(Saved data entries)
____

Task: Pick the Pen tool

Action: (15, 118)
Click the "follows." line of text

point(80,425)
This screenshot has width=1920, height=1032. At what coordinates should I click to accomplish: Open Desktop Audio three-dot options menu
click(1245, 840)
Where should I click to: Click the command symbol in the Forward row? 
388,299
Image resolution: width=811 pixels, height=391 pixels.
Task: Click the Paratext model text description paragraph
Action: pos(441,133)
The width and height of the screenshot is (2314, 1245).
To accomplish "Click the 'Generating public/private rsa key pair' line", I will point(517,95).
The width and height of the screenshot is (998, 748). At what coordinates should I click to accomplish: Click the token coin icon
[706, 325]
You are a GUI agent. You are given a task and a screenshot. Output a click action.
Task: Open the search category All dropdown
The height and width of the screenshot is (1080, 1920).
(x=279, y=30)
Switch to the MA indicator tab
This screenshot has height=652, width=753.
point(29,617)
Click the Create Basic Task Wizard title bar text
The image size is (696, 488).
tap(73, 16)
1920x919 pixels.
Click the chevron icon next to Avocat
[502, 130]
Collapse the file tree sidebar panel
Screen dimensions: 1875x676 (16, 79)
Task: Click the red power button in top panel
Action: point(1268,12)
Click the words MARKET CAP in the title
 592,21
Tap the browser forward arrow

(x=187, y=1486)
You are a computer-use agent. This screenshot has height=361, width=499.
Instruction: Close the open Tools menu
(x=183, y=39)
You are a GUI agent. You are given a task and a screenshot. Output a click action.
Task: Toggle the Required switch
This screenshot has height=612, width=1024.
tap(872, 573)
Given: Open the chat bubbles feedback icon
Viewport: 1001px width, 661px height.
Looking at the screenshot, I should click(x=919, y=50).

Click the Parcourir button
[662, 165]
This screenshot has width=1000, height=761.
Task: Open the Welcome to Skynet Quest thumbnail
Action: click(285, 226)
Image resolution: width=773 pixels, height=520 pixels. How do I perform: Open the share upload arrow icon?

____

#### YOUR INSTRUCTIONS:
Once you have read the records above, set each one down again exactly.

#### SOLUTION TO THIS TASK:
Task: Pick the Pen tool

Action: (15, 118)
Click the "follows." line of text

point(80,425)
This screenshot has width=1920, height=1032. At what coordinates should I click to accomplish: Open Desktop Audio three-dot options menu
click(1245, 840)
Where should I click to: Click the command symbol in the Forward row? 
388,299
Image resolution: width=811 pixels, height=391 pixels.
Task: Click the Paratext model text description paragraph
Action: pos(441,133)
The width and height of the screenshot is (2314, 1245).
To accomplish "Click the 'Generating public/private rsa key pair' line", I will point(517,95).
The width and height of the screenshot is (998, 748). At what coordinates should I click to accomplish: Click the token coin icon
[706, 325]
You are a GUI agent. You are given a task and a screenshot. Output a click action.
Task: Open the search category All dropdown
The height and width of the screenshot is (1080, 1920).
(x=279, y=30)
Switch to the MA indicator tab
This screenshot has height=652, width=753.
point(29,617)
Click the Create Basic Task Wizard title bar text
The image size is (696, 488).
tap(73, 16)
1920x919 pixels.
Click the chevron icon next to Avocat
[502, 130]
Collapse the file tree sidebar panel
Screen dimensions: 1875x676 (16, 79)
Task: Click the red power button in top panel
Action: point(1268,12)
Click the words MARKET CAP in the title
 592,21
Tap the browser forward arrow

(x=187, y=1486)
You are a computer-use agent. This screenshot has height=361, width=499.
Instruction: Close the open Tools menu
(x=183, y=39)
You are a GUI agent. You are given a task and a screenshot. Output a click action.
Task: Toggle the Required switch
This screenshot has height=612, width=1024.
tap(872, 573)
Given: Open the chat bubbles feedback icon
Viewport: 1001px width, 661px height.
Looking at the screenshot, I should click(x=919, y=50).

Click the Parcourir button
[662, 165]
This screenshot has width=1000, height=761.
Task: Open the Welcome to Skynet Quest thumbnail
Action: click(285, 226)
Image resolution: width=773 pixels, height=520 pixels. How do I perform: Open the share upload arrow icon?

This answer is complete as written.